Thursday, 11 August 2016

So, I am on my own!


Friday, 28th April

It was strange putting him onto the train. He was excited. We talked last night, in bed, after sex. We both had decided against bondage. He thought he would not be able to relax, and I was not quite in the mood, either. I had given him the diary back earlier. We did not talk about it. I requested can he elaborate that I treat him like a child. That comment had hit me really hard. He was hesitant. He did not think it was the time and place to talk about it. I said I need to know before you go away. I am over protective. And with his digestion. He could not really give specific examples. He regretted saying it. I commented, you would not have said it if you did not feel it. And I admitted, I am over protective and I am trying to work on it. We did not resolve it, I guess we just have to give it time. At least we are talking, and not bottling it up. Something was on his mind, he was fidgeting. I brought up our sleeping arrangements. I asked what he wanted to do. He admitted he would like to stay with me. That is what I wanted. We fell asleep in each others arms. Oooh.

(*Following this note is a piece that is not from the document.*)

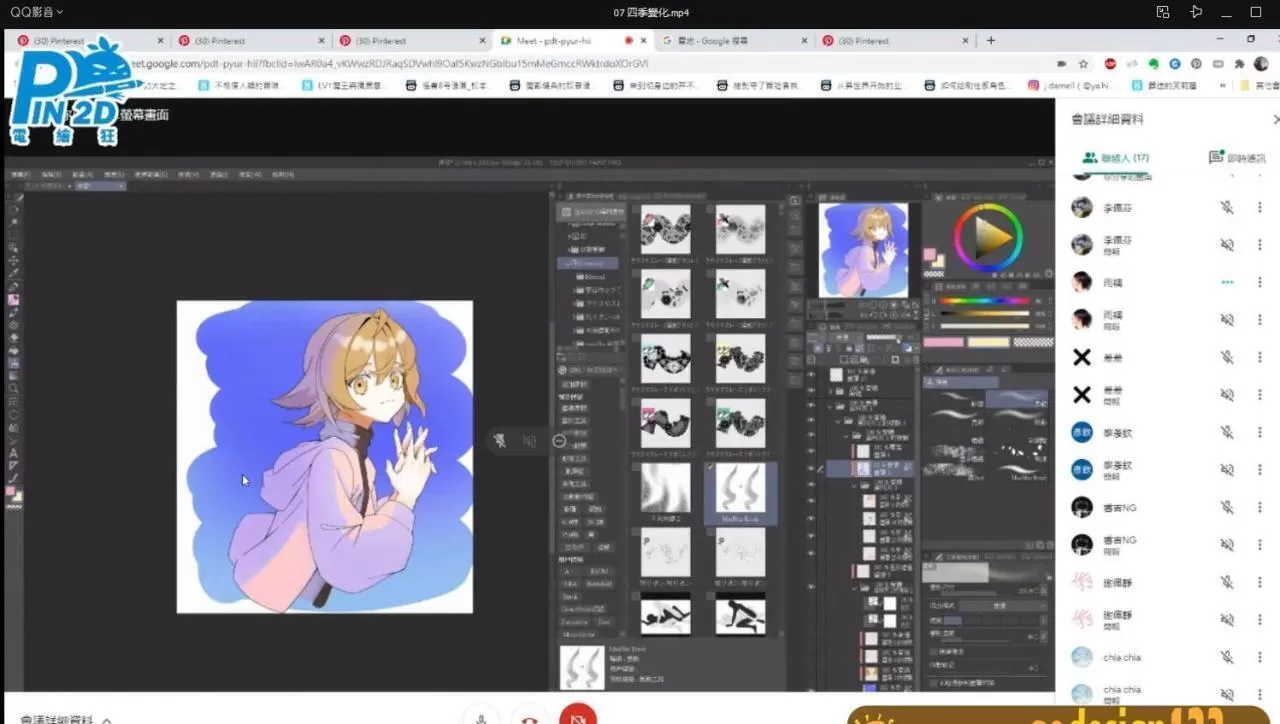1280x724 pixels.
Task: Click the pin icon overlaid on the shared screen
Action: (x=500, y=440)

We left for the station in the late morning, he had to clean himself first. I went to the gym for a short session. We took a taxi to the station. We have bought an open ticket, we have not made plans how long he will stay. I am starting work on Tuesday. It is M/s night tonight, people will be surprised we are not there. I went to the club this afternoon, while they were getting ready. I had a long talk with Martin. I was tempted to tell him Ben's experience, it has been on my mind. I wish I did not know. I had messaged Barbara yesterday, we have arranged to Skype. I have a bottle of wine here. I must be really messed up, drinking by myself. He phoned me to say he had arrived safely. He sounded tense, but happy.

I have arranged to spend Walpurgis eve with Stephan tomorrow. He will probably take me drinking!